In this paper, we describe and analyze the performance of two iris-encoding techniques. The first technique is based on
Principle Component Analysis (PCA) encoding method while the second technique is a combination of Principal
Component Analysis with Independent Component Analysis (ICA) following it. Both techniques are applied globally.
PCA and ICA are two well known methods used to process a variety of data. Though PCA has been used as a
preprocessing step that reduces dimensions for obtaining ICA components for iris, it has never been analyzed in depth
as an individual encoding method. In practice PCA and ICA are known as methods that extract global and fine features,
respectively. It is shown here that when PCA and ICA methods are used to encode iris images, one of the critical steps
required to achieve a good performance is compensation for rotation effect.
We further study the effect of varying the image resolution level on the performance of the two encoding methods.
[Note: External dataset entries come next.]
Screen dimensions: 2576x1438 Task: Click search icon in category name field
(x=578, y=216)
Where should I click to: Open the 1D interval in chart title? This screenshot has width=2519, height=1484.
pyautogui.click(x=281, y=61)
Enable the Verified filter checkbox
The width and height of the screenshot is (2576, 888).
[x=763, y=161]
The major motivation for this study is the cases in practice where images of the same or different irises taken at
different distances have to be compared.
The performance of encoding techniques is analyzed using the CASIA dataset. The original images are non-ideal
and thus require a sequence of preprocessing steps prior to application of encoding methods. We plot a series of
Receiver Operating Characteristics (ROCs) to demonstrate various effects on the performance of the iris-based
recognition system implementing PCA and ICA encoding techniques.